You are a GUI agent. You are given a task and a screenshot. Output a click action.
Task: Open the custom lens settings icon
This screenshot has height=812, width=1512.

══════

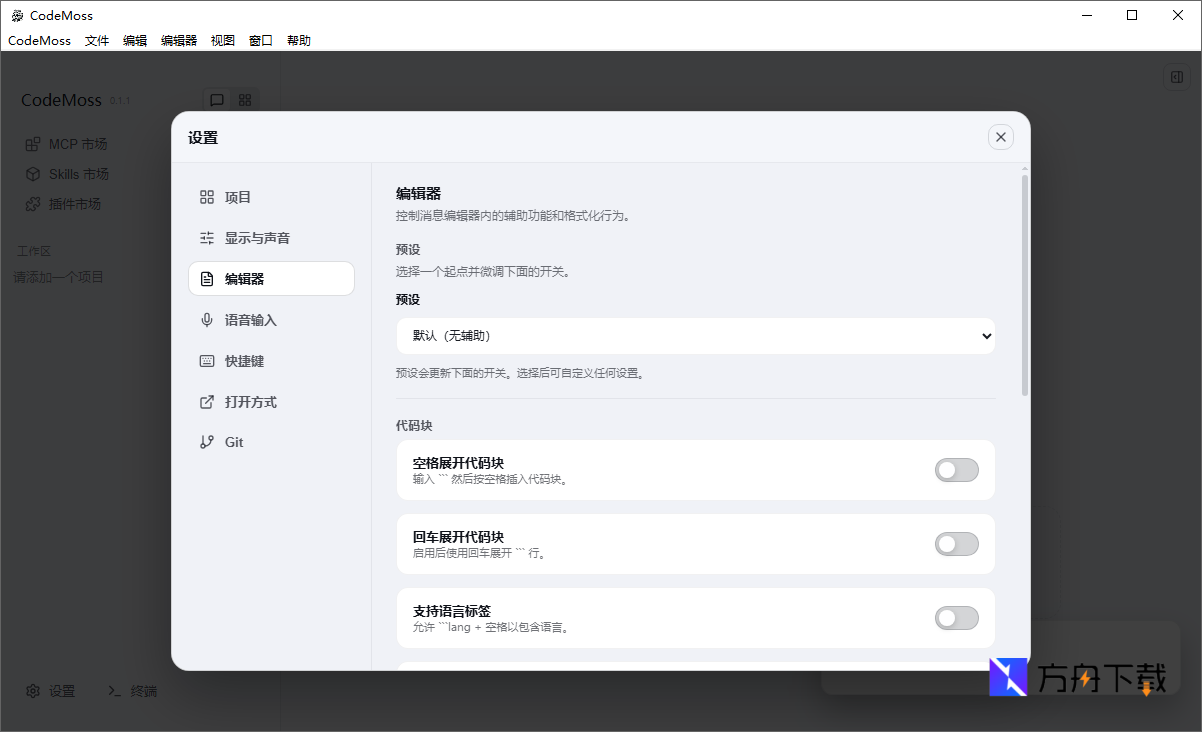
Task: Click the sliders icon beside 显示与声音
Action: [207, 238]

══════

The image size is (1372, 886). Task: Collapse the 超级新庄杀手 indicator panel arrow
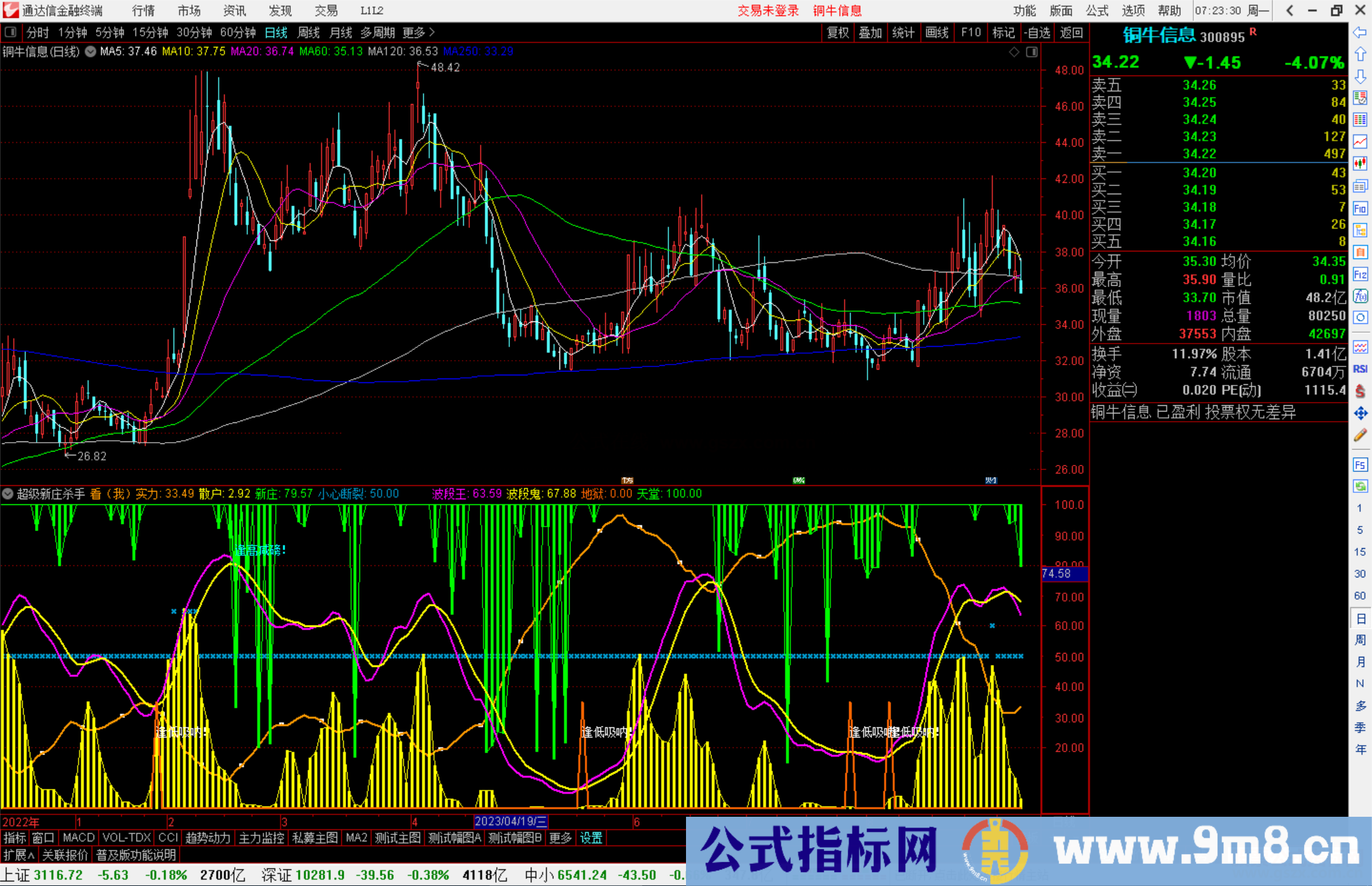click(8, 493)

══════

Set task ->
Turn the lines from the one with "You are a GUI" to the one with "This screenshot has height=812, width=1512." into a numbered list, skipping any blank lines.

Solution below ->
1. You are a GUI agent. You are given a task and a screenshot. Output a click action.
2. Task: Open the custom lens settings icon
3. This screenshot has height=812, width=1512.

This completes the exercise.